This has been quite a journey and a lot of you know what I am talking about. I have felt the lowest of lows and the highest of highs in just 49 days.
To start a little background about me. I am 32 and started watching P around age 15 or 16. I am highly religious and at age 18 I stopped watching as I prepared for a mission trip to Africa. For three years I abstained from P but still would M occasionally, but it wasn’t very long after returning from Africa that I again picked up P.
Since my 21st year till now, the last 11 years I have been struggling to quit. Those three years gave me a taste of what it was like to be free of this curse. Ultimately I would go 7 days, 10 days, 4 days, 4 hours, then 12 days. For the last 11 years it was struggle after struggle.
There were also times in there where I would just say F-it and not even try for a few months, but deep down inside I knew what it was doing to me. I also knew I could quit having gone three years. I am still a virgin (by choice I’ve had a handful of opportunities) but I truly wanted to save that for marriage and I also had an easy out with PMO.
So now that my background has been established, or at least a brief background here’s the success.
At the end of last year maybe the biggest thing to date in my life happened. I graduated with my Doctorate degree in physical therapy. It was a great moment in my life but I realized that this great success was meaningless or rather felt empty because I watched P.

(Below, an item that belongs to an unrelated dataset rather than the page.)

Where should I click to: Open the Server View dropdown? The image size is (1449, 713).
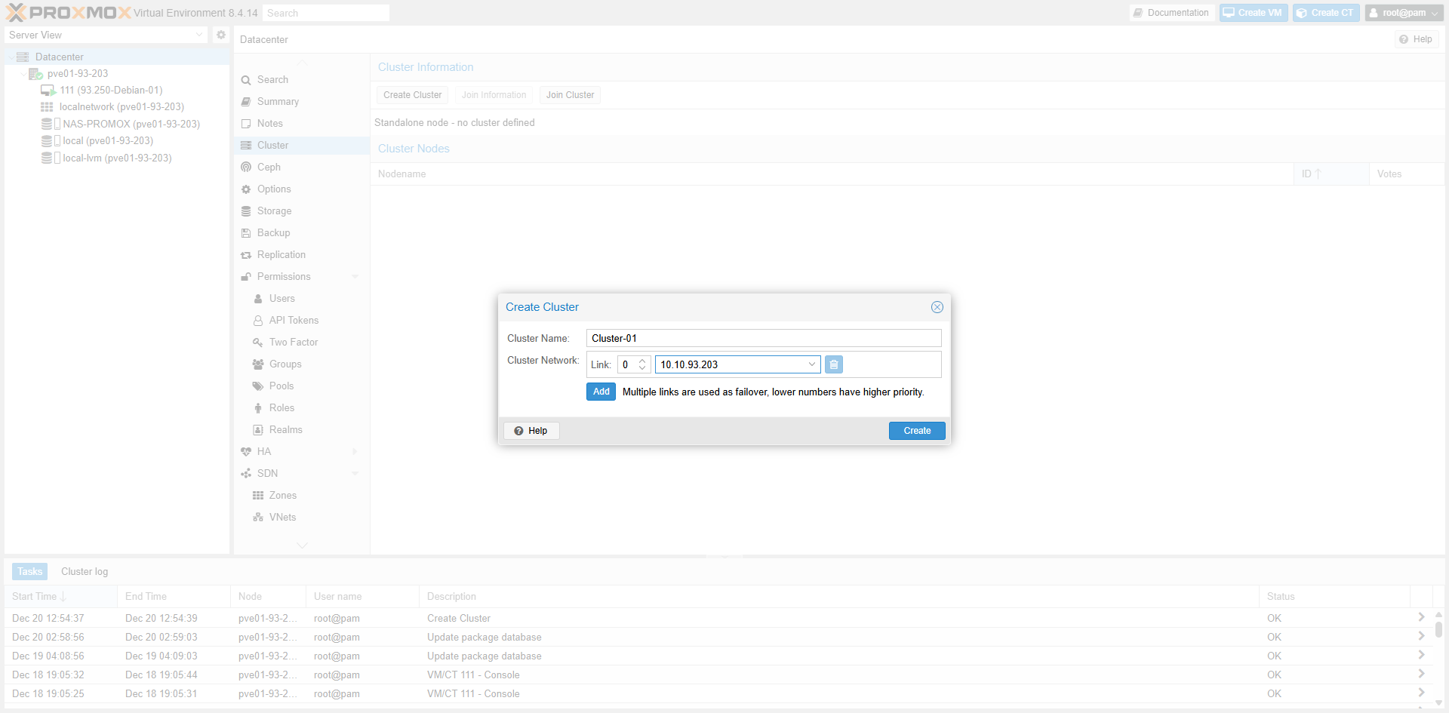(x=198, y=35)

See, no matter how successful I was in other endeavors deep down inside I knew what I did at night when no one was around, I knew the kind of mind I had and how F-ed up my thoughts were. I knew how little self control I had. And just like that anything I did was kinda pointless.

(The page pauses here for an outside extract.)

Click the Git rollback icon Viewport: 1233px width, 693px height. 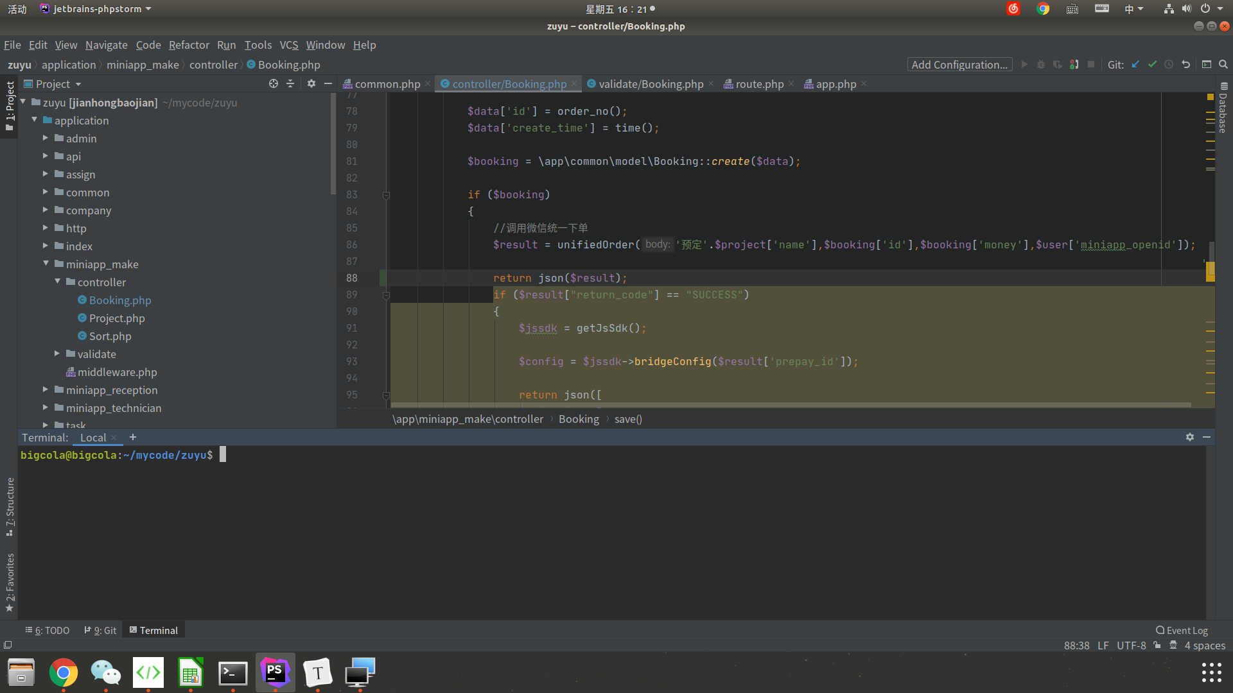1186,65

So right after graduation I decided once and for all that I wasn’t going to miss another second of my life. So I went about truly committing, fully committing to NoFap. I moved my phone, computer, away from my room, I told my family, and found a friend who was going through the same thing who I could call and talk with. I started writing in a journal, and sought help from an ecclesiastical leader.
I literally pulled out all the stops. Having just graduated I didn’t yet have a job, I only had to study for my board exams. So I took this time and devoted my entire energy to this pursuit. Anyway, relapses happen and it was deflating. I relapsed once in January but since graduating in December that was the only relapse. My success hasn’t come with any one thing its has come with trying everything. I would even say it has come with 11ish years of trying.

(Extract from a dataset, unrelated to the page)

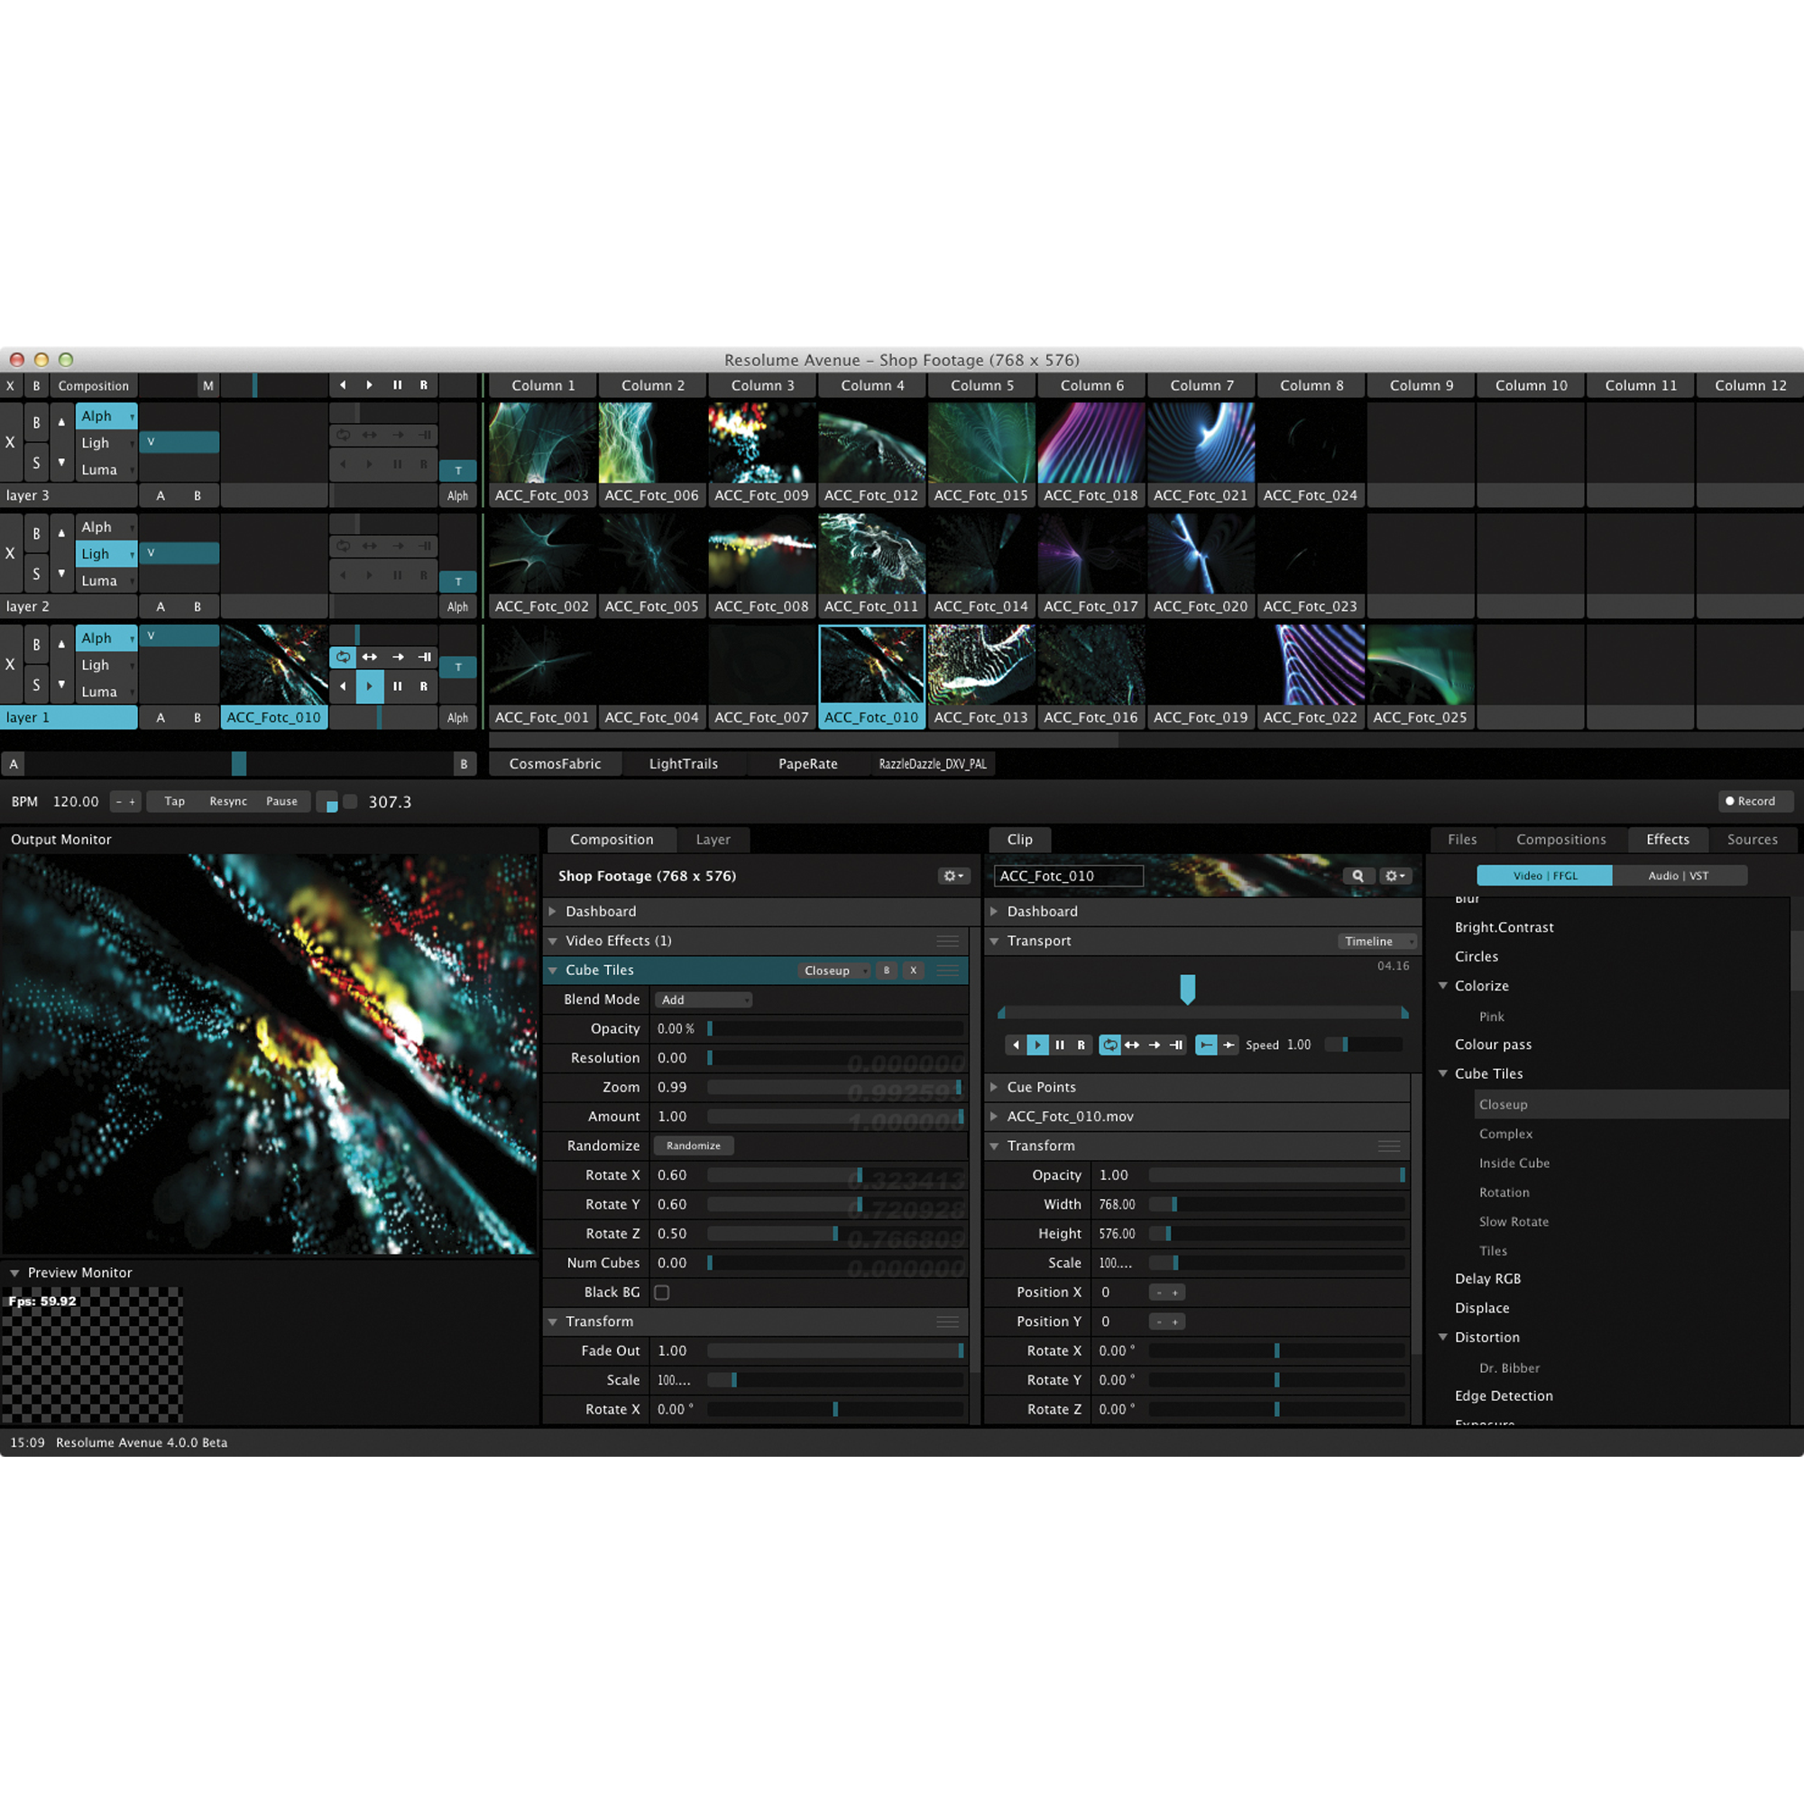
Task: Click the Randomize button in Cube Tiles
Action: (693, 1146)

So that brings me to today day 49. On Friday of last week I got offered a job with the largest health care group in my area, I was up against 22 other people and some much much more qualified than me (a friend at the company told me this information).
Where I was able to get this job was according to my friend, was in the interview process. The interviewer was very impressed with my ability to look him in the eye and smile. Then there was today, a girl, far out of my league, a real ten, who actually rejected me (quite harshly) last year, actually asked me out. I feel like the date went well too.
This brings me to my point. Never give up. Never quit. Keep going, keep trying, and your effort will absolutely lead to success and be worth it. I have felt through this process sad, lonely, desperate, and any other bad emotion, but today on day 49 I feel the best I have felt in over a decade, and I know you guys can feel that way too.